In [None]:
%load_ext autoreload
%autoreload 2

In [None]:
import pandas as pd
import numpy as np
import seaborn as sns
import matplotlib.pyplot as plt
import random
from market_value_predictor.preproc import reduce_number_of_classes

In [None]:
random.seed(42)

# Import data

In [None]:
df_train = pd.read_csv("../../raw_data/master_data_train.csv").drop(columns="Unnamed: 0")
df_test = pd.read_csv("../../raw_data/master_data_test.csv").drop(columns="Unnamed: 0")

In [None]:
df_train.info(verbose=True, show_counts=True)

In [None]:
numericals = ["int64", "float64"]

In [None]:
X = df_train.select_dtypes(numericals).drop(columns="fee_cleaned")

In [None]:
y = df_train.fee_cleaned

# Feature selection

In [None]:
correlations = df_train.select_dtypes(numericals).corr().fee_cleaned

In [None]:
correlations.sort_values(ascending=False)[1:11]

In [None]:
top_5_corr_num_features = list(correlations.sort_values(ascending=False)[1:6].index)

In [None]:
X_selection = X[top_5_corr_num_features]

In [None]:
X_selection

# Train model 1: top 5 correlated numerical features

In [None]:
from sklearn.preprocessing import OneHotEncoder, MinMaxScaler, RobustScaler
from sklearn.impute import SimpleImputer
from sklearn.compose import ColumnTransformer
from sklearn.pipeline import Pipeline, make_pipeline
from sklearn import set_config; set_config(display='diagram')
from sklearn.linear_model import LinearRegression, Ridge, Lasso

In [None]:
pipe = Pipeline([
    ("imputer", SimpleImputer(strategy="constant", fill_value=0)),
    ("scaler", MinMaxScaler()),
    ("estimator", LinearRegression())
])
pipe

In [None]:
from sklearn.model_selection import cross_val_score

cross_val_score(pipe, X_selection, y, cv=5, scoring='r2').mean()

# Feature engineering

In [None]:
from market_value_predictor.preproc import manual_encoding

In [None]:
df_train = manual_encoding(df_train, "player_tags")

In [None]:
df_train = manual_encoding(df_train, "player_positions")

In [None]:
df_train = manual_encoding(df_train, "player_traits")

In [None]:
df_train.select_dtypes(object)

## Reduce number of classes on 'nationality'

In [None]:
nationality_df = pd.DataFrame(
    df_train.nationality.value_counts()).reset_index().rename(
        columns={
            "index": "nationality",
            "nationality": "count"
        })

In [None]:
temp_list = []
for i, elem in enumerate(list(nationality_df["count"])):
    if elem > 50:
        temp_list.append(list(nationality_df.nationality)[i])
    else:
        temp_list.append("other")

In [None]:
nationality_df["nationality_cleaned"] = temp_list

In [None]:
nationality_df = nationality_df.drop(columns="count")

In [None]:
df_train = df_train.merge(nationality_df, on="nationality", how="left").drop(columns="nationality")

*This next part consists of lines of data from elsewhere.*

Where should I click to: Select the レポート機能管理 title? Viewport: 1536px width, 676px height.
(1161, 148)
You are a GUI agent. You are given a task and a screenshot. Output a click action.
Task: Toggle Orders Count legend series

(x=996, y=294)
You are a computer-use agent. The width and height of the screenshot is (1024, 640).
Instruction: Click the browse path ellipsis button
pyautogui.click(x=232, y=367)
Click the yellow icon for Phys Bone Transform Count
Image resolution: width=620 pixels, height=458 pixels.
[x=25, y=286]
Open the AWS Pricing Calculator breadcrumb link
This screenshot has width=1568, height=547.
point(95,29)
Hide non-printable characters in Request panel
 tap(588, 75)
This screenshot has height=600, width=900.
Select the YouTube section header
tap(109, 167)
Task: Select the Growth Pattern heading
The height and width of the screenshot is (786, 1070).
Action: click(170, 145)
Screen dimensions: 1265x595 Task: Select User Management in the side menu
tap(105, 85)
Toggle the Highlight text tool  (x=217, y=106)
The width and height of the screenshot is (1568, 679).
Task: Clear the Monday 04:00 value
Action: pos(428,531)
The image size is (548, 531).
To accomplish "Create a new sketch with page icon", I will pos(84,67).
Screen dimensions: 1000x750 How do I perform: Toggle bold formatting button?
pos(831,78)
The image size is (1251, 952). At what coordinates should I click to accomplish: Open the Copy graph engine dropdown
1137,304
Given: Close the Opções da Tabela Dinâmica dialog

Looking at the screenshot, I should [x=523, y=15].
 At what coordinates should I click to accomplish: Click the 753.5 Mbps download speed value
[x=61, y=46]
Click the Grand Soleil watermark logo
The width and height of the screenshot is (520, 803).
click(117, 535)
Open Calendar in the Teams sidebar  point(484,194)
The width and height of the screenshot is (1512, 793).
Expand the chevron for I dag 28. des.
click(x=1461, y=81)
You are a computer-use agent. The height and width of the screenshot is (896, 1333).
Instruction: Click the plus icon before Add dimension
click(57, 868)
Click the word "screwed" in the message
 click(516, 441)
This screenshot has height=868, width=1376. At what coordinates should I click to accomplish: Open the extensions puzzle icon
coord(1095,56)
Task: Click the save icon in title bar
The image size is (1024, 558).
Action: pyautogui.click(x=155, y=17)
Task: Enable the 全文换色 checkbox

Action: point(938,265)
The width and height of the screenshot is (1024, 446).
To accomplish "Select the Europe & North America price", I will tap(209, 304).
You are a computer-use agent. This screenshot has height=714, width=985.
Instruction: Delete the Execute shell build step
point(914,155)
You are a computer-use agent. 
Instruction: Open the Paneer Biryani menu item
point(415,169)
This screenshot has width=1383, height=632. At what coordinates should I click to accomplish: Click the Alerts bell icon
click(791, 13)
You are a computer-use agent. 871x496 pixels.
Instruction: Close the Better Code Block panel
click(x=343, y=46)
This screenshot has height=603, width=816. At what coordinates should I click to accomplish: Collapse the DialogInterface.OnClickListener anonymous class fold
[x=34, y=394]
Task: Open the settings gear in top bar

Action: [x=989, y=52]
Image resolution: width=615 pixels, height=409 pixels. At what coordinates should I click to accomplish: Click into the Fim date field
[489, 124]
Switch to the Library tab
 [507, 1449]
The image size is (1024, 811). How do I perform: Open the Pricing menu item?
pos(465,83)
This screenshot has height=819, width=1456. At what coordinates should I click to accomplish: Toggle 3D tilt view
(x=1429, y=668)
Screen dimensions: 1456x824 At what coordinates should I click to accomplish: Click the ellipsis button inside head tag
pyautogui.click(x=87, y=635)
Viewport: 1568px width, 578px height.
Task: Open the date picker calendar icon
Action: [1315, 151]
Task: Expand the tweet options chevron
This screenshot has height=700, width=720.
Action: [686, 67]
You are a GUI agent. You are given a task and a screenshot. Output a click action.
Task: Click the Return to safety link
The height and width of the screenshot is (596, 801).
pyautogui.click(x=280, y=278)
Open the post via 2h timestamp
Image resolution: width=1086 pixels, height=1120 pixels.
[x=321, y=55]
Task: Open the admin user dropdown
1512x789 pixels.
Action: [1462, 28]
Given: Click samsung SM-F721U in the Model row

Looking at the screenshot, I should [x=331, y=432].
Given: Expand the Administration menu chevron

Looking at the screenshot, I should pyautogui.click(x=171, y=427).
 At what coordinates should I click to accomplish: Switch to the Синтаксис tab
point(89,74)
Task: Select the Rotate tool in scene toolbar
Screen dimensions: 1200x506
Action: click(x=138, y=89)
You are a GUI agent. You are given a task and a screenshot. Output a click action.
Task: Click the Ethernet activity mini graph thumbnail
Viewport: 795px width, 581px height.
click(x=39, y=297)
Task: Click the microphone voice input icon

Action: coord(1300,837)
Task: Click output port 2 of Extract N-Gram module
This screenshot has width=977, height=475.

## Reduce number of classes on 'league_name'

In [None]:
league_name_df = pd.DataFrame(
    df_train.league_name.value_counts()).reset_index().rename(
        columns={
            "index": "league_name",
            "league_name": "count"
        })

In [None]:
temp_list = []
for i, elem in enumerate(list(league_name_df["count"])):
    if elem > 100:
        temp_list.append(list(league_name_df.league_name)[i])
    else:
        temp_list.append("other")

In [None]:
league_name_df["league_name_cleaned"] = temp_list

In [None]:
league_name_df = league_name_df.drop(columns="count")

In [None]:
df_train = df_train.merge(league_name_df, on="league_name", how="left").drop(columns="league_name")

## Club_name

In [None]:
ohe = OneHotEncoder(sparse=False)

In [None]:
club_name_encoded = pd.DataFrame(ohe.fit_transform(df_train[["club_name"]]))

In [None]:
club_name_encoded.columns = ohe.get_feature_names_out()

In [None]:
club_name_encoded["fee_cleaned"] = df_train.fee_cleaned

In [None]:
club_name_encoded.corr().fee_cleaned.sort_values(ascending=False)[:20]

In [None]:
### Drop club_name

In [None]:
df_train.drop(columns="club_name", inplace=True)

## Reduce number of classes on 'team_position'

In [None]:
attack = ["ST", "LS", "LW", "RS", "RW", "RF", "LF", "CF"]
mid = ["LCM", "RM", "CB", "CAM", "LM", "CM", "CDM", "RCM", "LCM", "RDM", "LDM", "RAM", "LAM"]
defense = ["RCB", "LCB", "CB", "RB", "LB", "RWB", "LWB"]
goal = ["GK"]
sub = ["SUB", "RES"]

In [None]:
# df_train["position_cluster"] = df_train.team_position.map(lambda x: "attack" if x in attack else "mid"
#                            if x in mid else "defense" if x in defense else "goal"
#                            if x in goal else "sub" if x in sub else "nan")

In [None]:
df_train.drop(columns="team_position", inplace=True)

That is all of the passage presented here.